→ SOBRE EL EJERCICIO: Continúa el relato sobre Juana y Casa Mercedes después de su última oración.

→ FRAGMENTO SELECCIONADO:
Estoy aquí para recordarnos que lo que me pasó a mí, lo que le pasó a Mercedes y a tantas otras nunca debe volver a pasar. Estoy aquí para decir que el cambio es posible. que la justicia, aunque tarde, puede prevalecer. Y estoy aquí para prometer que mientras tenga aliento en mi cuerpo, seguiré luchando para que ninguna mujer vuelva a ser encadenada por decir la verdad.
El aplauso fue ensordecedor, pero Juana apenas lo escuchó. Estaba pensando en Mercedes, en sus últimas palabras antes de morir. Cuéntales, cuéntales a todos lo que nos hicieron. No dejes que nos olviden. Juana no lo haría. Se aseguraría de que el mundo nunca olvidara.
Los años siguientes trajeron más trabajo, más desafíos, pero también más victorias. Casa Mercedes se expandió abriendo sucursales en otras ciudades. El movimiento de reforma que Juana había ayudado a iniciar continuó ganando fuerza. Gradualmente el sistema comenzó a cambiar, pero para Juana personalmente la paz completa nunca llegó.
El trauma de sus años encadenada la acompañó hasta su muerte en 1872, a los 66 años. María estuvo a su lado hasta el final, como lo había estado desde aquella primera noche cuando descubrió a Juana en el sótano. En su lecho de muerte, Juana tomó la mano de María y susurró, “Gracias por todo, por salvarme, por creer en mí, por no dejarme olvidar que todavía era humana cuando había olvidado cómo serlo.
” María lloró apretando la mano de su amiga. Fuiste tú quien me enseñó lo que significa verdaderamente ser valiente. Nunca lo olvidaré. El funeral de Juana fue un evento nacional. Acudieron miles de personas, desde campesinas hasta políticos, todas unidas en honrar a una mujer que había sufrido horrores inimaginables, pero había usado ese sufrimiento para crear cambio real.
Su historia se convirtió en leyenda. Se escribieron libros sobre ella, se enseñó en escuelas, se usó como ejemplo de por qué la justicia y la transparencia son esenciales, incluso especialmente en instituciones sagradas. Y aunque los detalles específicos se difuminaron con el tiempo, el mensaje central permaneció claro. Ninguna institución está por encima de la ley.
Ninguna autoridad tiene derecho a silenciar la verdad. Y el coraje de una sola persona que se niega a aceptar la injusticia puede cambiar el mundo. María continuó el trabajo de casa Mercedes hasta su propia muerte en 1880. Para entonces, la organización había ayudado a más de 500 mujeres a escapar de situaciones abusivas y comenzar nuevas vidas.

→ SECCIÓN DE DATOS:
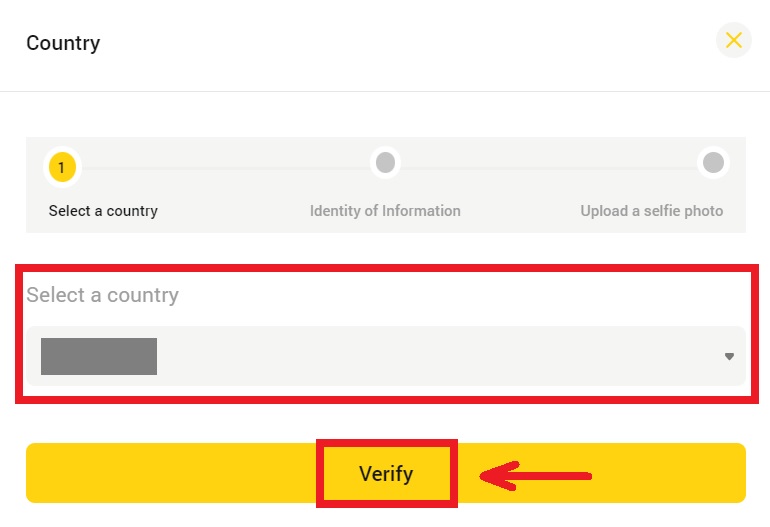Select the 'Upload a selfie photo' step label

(651, 211)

→ RESPUESTA A CONTINUACIÓN:
El modelo fue replicado en toda América Latina, inspirando un movimiento más amplio de derechos de las mujeres. Hoy, más de 180 años después, la celda donde Juana fue encadenada todavía existe, preservada como museo. Miles de personas la visitan cada año mirando las cadenas oxidadas, el pequeño espacio donde una mujer pasó más de una década de su vida.
leen su historia, aprenden sobre su coraje y se van con una comprensión más profunda de cómo el poder puede corromperse y por qué la vigilancia constante de nuestras instituciones es esencial. La historia de Juana nos recuerda que la injusticia prosperará si las personas buenas permanecen en silencio.
Nos recuerda que cuestionar la autoridad no es falta de respeto, sino un deber sagrado. Y nos recuerda que incluso en la oscuridad más profunda, la luz de la verdad eventualmente encontrará su camino. Porque Juana fue encadenada, pero nunca fue silenciada. Y su voz, amplificada por aquellos que se atrevieron a escuchar y actuar, resonó a través de las generaciones, creando ondas de cambio que todavía se sienten hoy.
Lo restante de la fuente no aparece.